Silencing the epitranscriptomic writer METTL3 in Hepatocellular carcinoma cells: A prospective therapeutic approach

N6-methyladenosine (m6A) is a pervasive post-transcriptional modification and has been considered a hotspot issue in the last decade. METTL3 is the major RNA methyltransferase implicated in m6A modification. Limited studies have addressed the pathologic implications of m6A dysregulation in cancer. Our aim was to target METTL3 in HepG2 cell lines by siRNA (small interfering RNA), and then evaluate the effect of this interference on HepG2 cells viability and proliferative activity. Furthermore, the functional impact of METTL3 knockdown was considered by measuring the relative expression of m6A target genes (TP53, eEF2). In the present study METTL3 was targeted using two different siRNAs. HepG2 viability and proliferative activity were conducted by Trypan blue exclusion test and cell proliferation assay, respectively. We revealed that HepG2 viability and proliferative activity were significantly reduced in transfected cells compared to untransfected ones (p< 0.05). Small interference RNA targeted METTL3 significantly reduced the expression of METTL3 in transfected cells, which resulted in up-regulated TP53 and down-regulated eEF2 expression. So, targeting METTL3 significantly hindered HepG2 viability, proliferative activity, and induced apoptosis. Also, post-transcription METTL3 silencing alleviated the disrupted expression of TP53 and eEF2. Therefore, the inhibition of m6A writer enzyme might be a prospective druggable target for Hepatocellular carcinoma (HCC) therapy.

(Items from a data source)

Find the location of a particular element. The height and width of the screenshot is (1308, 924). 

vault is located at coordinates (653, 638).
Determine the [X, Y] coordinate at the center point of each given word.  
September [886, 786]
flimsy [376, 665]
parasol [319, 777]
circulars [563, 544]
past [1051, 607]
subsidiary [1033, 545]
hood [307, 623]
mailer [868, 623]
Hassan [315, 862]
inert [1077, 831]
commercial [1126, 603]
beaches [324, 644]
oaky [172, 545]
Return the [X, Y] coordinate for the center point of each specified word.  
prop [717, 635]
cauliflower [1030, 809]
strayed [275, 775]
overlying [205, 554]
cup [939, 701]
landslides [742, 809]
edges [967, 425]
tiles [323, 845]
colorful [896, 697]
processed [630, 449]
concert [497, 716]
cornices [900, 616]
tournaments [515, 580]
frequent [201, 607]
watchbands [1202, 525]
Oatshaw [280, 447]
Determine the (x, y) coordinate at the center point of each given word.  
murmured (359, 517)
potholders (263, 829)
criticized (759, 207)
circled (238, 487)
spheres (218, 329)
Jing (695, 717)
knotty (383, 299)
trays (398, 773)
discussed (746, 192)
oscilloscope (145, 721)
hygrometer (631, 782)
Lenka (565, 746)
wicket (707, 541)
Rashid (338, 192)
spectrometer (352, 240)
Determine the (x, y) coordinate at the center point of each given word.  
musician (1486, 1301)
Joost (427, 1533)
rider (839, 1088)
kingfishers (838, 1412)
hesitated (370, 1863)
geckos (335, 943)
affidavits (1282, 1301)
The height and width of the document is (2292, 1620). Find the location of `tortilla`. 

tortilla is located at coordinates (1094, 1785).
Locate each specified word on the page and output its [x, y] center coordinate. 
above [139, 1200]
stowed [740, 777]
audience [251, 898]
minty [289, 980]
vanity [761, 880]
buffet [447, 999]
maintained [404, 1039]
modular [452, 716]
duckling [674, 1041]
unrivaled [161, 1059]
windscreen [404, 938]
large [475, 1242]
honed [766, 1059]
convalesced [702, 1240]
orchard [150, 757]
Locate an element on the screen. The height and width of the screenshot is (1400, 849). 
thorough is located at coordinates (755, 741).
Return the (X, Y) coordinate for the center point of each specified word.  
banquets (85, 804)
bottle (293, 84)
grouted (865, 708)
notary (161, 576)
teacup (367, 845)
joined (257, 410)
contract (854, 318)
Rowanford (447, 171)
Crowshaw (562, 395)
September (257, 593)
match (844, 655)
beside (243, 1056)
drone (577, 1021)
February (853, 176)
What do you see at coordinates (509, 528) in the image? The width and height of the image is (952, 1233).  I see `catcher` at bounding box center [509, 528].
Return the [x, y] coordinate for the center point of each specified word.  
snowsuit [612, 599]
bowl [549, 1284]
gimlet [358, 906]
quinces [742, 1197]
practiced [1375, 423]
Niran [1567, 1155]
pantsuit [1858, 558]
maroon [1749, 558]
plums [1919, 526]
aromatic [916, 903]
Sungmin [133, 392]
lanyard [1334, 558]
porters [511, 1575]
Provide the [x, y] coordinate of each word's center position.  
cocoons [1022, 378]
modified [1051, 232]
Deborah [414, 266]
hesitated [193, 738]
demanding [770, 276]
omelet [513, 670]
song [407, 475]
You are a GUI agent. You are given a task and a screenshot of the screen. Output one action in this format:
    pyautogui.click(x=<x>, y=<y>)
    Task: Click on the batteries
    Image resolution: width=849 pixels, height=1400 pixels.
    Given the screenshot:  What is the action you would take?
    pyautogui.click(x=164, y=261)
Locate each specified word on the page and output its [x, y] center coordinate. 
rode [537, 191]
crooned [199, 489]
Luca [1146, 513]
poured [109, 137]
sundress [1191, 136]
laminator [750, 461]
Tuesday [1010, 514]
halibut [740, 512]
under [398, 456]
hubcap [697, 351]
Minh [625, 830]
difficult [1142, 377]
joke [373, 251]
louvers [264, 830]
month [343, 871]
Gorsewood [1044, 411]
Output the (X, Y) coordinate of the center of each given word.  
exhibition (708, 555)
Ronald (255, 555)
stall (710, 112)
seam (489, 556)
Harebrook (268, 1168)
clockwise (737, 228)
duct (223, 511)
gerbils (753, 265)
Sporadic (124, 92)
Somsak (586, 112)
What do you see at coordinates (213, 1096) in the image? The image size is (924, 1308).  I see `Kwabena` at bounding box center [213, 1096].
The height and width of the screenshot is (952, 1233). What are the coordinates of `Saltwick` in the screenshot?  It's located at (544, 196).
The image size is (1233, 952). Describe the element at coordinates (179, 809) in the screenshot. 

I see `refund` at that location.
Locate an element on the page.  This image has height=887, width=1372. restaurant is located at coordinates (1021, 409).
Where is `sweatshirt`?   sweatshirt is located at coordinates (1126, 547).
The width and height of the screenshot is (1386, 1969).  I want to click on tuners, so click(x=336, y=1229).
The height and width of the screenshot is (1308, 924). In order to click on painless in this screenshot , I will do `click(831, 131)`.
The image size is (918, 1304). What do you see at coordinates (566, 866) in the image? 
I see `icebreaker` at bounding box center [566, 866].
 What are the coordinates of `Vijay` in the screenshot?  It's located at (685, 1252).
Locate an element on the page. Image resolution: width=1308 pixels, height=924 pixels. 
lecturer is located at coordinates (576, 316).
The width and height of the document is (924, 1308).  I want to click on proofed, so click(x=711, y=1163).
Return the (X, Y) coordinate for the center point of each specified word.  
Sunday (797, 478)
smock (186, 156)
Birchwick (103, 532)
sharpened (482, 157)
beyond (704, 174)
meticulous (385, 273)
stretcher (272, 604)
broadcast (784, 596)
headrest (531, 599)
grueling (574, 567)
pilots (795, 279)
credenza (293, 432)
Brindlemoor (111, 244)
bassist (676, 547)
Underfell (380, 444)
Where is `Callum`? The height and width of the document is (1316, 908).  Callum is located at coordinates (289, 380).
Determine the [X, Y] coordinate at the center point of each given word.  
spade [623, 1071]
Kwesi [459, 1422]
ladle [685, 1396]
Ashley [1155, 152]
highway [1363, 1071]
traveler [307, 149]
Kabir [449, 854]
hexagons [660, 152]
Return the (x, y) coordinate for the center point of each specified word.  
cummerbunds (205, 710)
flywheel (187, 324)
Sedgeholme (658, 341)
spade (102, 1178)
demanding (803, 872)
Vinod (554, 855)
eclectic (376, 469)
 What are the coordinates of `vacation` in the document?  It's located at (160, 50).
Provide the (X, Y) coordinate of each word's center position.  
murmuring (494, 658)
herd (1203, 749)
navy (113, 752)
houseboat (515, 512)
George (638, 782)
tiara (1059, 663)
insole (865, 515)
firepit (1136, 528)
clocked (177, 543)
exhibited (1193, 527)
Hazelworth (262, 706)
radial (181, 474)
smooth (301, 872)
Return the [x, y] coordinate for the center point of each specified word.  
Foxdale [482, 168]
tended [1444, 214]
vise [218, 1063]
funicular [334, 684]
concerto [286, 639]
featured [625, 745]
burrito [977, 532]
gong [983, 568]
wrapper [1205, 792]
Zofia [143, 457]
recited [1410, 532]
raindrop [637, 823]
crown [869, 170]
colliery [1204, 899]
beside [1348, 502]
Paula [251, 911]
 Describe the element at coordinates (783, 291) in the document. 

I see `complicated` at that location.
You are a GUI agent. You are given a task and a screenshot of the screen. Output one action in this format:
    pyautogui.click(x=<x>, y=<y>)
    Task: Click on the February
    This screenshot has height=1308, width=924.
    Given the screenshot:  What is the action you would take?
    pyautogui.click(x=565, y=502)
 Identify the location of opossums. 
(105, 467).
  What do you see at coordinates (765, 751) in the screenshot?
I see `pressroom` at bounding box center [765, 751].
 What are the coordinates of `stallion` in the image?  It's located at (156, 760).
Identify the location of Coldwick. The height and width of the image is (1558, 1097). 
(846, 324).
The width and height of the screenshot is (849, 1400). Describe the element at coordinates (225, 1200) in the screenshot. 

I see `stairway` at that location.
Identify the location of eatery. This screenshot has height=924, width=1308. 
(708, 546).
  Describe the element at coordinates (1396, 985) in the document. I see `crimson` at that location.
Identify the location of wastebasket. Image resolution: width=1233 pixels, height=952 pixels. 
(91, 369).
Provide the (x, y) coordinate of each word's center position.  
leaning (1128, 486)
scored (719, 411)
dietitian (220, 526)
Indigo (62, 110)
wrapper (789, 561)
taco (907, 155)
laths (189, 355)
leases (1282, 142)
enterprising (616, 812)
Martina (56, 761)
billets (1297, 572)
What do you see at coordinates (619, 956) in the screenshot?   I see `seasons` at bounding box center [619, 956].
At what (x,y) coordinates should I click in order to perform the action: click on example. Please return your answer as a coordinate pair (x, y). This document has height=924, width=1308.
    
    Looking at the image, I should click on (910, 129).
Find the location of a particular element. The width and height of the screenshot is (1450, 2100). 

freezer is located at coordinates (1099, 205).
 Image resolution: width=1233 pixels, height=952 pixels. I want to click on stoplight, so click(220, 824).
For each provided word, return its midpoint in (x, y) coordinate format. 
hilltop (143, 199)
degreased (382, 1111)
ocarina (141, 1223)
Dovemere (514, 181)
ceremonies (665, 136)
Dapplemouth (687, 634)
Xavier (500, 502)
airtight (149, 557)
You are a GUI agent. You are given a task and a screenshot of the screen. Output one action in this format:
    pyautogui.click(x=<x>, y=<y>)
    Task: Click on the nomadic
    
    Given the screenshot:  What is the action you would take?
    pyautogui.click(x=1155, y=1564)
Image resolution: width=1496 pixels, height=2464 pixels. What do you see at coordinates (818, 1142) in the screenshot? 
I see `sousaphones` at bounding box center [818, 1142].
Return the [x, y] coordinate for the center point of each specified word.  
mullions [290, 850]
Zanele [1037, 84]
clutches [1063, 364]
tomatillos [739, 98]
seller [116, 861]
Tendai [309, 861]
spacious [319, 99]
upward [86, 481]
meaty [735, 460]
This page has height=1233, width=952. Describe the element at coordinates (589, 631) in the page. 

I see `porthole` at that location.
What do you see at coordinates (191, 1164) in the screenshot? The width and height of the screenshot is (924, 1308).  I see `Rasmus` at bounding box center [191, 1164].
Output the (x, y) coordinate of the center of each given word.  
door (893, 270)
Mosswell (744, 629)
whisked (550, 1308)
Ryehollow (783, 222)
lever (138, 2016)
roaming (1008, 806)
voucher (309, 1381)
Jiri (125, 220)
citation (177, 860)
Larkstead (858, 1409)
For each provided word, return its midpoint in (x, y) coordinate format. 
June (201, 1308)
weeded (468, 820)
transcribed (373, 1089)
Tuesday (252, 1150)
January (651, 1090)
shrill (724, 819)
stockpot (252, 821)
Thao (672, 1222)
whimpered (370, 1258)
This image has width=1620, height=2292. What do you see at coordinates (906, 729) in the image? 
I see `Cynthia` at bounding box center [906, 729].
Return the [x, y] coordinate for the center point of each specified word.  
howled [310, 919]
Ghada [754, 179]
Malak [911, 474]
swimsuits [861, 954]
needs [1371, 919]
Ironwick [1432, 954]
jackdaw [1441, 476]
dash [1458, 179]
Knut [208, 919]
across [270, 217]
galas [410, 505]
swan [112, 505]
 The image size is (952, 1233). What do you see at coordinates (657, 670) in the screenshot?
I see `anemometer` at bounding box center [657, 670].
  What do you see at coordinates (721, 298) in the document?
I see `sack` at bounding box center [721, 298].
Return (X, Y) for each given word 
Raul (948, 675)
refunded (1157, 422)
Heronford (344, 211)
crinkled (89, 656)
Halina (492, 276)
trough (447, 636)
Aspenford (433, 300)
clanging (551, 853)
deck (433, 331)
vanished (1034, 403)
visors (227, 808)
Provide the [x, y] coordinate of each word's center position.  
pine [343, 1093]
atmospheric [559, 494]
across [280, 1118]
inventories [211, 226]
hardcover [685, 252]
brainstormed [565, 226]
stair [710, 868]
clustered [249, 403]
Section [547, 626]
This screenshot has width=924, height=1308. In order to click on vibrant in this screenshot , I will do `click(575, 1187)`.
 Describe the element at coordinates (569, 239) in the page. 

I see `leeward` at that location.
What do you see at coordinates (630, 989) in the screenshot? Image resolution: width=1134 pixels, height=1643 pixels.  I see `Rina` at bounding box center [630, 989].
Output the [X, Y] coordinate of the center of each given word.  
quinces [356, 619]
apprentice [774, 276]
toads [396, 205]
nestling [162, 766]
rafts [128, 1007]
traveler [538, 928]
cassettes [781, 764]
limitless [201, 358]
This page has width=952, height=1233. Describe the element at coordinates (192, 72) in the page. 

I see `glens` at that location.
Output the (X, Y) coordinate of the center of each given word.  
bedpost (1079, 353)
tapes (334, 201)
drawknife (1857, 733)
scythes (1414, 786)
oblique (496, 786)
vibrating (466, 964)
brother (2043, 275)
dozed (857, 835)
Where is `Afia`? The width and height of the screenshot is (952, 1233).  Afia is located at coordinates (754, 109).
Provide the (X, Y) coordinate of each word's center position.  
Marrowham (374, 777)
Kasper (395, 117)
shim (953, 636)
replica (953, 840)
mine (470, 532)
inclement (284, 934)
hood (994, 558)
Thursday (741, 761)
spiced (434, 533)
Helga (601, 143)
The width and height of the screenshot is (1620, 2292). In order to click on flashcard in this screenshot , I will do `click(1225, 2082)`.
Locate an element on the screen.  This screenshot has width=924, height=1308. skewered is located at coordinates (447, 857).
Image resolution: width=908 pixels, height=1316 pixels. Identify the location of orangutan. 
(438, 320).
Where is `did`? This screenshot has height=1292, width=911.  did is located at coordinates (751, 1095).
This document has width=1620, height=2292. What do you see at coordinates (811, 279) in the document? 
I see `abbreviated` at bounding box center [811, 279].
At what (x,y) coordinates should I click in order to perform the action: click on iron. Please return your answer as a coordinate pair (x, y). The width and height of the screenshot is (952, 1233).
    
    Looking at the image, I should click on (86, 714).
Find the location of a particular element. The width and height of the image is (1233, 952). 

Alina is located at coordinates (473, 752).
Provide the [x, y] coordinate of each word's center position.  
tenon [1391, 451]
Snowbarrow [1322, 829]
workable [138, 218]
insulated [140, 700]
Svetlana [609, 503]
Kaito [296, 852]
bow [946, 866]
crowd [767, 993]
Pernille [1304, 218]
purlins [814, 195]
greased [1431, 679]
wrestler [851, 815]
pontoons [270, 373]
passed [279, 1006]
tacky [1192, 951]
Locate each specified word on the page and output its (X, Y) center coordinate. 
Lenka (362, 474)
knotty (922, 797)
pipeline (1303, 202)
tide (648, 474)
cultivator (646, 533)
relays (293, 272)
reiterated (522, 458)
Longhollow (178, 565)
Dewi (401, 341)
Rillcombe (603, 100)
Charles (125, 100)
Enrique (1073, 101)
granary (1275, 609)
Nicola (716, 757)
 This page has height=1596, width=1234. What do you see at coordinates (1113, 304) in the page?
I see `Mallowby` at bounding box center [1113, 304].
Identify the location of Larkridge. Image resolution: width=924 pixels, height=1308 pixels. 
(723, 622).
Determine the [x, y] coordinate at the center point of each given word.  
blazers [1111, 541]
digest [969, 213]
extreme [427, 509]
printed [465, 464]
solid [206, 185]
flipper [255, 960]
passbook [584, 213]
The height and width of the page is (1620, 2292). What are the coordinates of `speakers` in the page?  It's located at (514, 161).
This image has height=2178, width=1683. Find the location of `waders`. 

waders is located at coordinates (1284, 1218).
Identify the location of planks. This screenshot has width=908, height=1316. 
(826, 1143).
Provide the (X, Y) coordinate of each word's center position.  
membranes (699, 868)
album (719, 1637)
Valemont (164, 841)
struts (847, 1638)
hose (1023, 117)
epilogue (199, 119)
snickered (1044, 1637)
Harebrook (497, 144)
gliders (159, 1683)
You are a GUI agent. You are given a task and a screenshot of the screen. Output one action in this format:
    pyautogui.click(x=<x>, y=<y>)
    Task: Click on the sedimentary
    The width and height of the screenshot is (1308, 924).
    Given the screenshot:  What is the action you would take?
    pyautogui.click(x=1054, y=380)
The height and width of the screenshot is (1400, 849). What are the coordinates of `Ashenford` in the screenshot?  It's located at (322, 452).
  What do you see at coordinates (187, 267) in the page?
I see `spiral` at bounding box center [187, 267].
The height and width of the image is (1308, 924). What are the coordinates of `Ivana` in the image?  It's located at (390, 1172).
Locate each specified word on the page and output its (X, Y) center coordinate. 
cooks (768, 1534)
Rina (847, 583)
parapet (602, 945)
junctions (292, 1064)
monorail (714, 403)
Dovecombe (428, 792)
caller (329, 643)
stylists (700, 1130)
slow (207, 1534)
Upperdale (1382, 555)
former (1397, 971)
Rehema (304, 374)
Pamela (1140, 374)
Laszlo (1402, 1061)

List of tasks:
[1] In the METTL3 abstract, which two m6A target genes were measured to judge the functional impact of METTL3 knockdown?
[2] Summarize the METTL3 abstract in two sentences.

Answers provided:
[1] TP53 and eEF2.

[2] Researchers silenced the m6A methyltransferase METTL3 in HepG2 liver cancer cells using two siRNAs, which significantly reduced cell viability and proliferative activity, induced apoptosis, raised TP53 expression, and lowered eEF2 expression. They conclude that inhibiting this m6A writer enzyme might be a prospective druggable target for hepatocellular carcinoma therapy.